How genetic changes cause mito
Genes control the way you look and the way your body functions. Your physical features are the result of your genes, which you inherited from your parents. Genetic changes can lead to conditions such as mitochondrial disease (mito).
- Your genes are stored in your cells
- There are about 25,000 genes in every cell
- Genes are passed from parents to children
- Genes make each of us unique
- Genes control the way you look and how your body functions
- Proteins are the building blocks of your body
- Mitochondria are the powerhouse of cells
- Each cells has lots of mitochondria
- Genetic changes can cause mito in different ways
- It’s helpful for your doctor to know about your family history
Cells and genes
Your body is made up of 40 trillion cells, and your genes are stored in your cells. We all have about 25,000 genes in every cell.
Each cell contains a complete blueprint of your genetic plan, packaged in the form of genes, that allows your body to function. The genes you’ve inherited from your parents made you a uniquely individual person.
How genetic variation causes mito
If there are changes in our genetic code, it can cause certain conditions, including mito.
Mito occurs when genetic changes lead to incomplete or missing proteins in the mitochondria. These genetic variations stop the mitochondria from producing enough energy for your body, causing the symptoms of mito.

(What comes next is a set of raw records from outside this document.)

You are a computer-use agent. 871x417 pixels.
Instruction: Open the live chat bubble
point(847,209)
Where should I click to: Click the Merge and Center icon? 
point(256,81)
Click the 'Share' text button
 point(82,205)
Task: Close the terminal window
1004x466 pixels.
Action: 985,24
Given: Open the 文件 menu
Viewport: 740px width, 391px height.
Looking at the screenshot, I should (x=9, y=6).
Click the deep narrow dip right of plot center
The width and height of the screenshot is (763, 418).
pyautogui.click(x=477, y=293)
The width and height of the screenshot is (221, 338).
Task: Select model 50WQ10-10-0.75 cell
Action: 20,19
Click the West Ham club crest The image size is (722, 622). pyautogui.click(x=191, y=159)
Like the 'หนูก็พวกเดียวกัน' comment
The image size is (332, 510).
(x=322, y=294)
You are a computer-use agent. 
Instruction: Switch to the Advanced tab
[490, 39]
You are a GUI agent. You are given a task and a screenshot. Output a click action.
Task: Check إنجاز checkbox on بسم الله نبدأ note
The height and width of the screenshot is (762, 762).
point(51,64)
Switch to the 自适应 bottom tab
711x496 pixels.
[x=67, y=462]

Different types of genetic inheritance
Mito is usually inherited from your parents. This can happen in a few different ways:
- Dominant or recessive: Mito genes can be either dominant or recessive. The dominant gene will always overrule the non-dominant, or recessive, gene.
- Gender: Mito genes can be linked to genes that decide gender.
- Maternal genes: Mitochondrial DNA is only passed down from the mother.
- Spontaneous changes: Some genetic variations that cause mito can happen spontaneously when eggs and sperm are formed.
Understanding your family history
It’s helpful for your doctor to understand your family history. Before you see your doctor, gather as much information about your family history as you can.
This will help them work out what type of mito may run in your family, your risk of passing mito on to your children, and whether other people in your family may carry the genes.
Discussing your family history with a genetic counsellor can help you get more information about mito and how it may affect your family.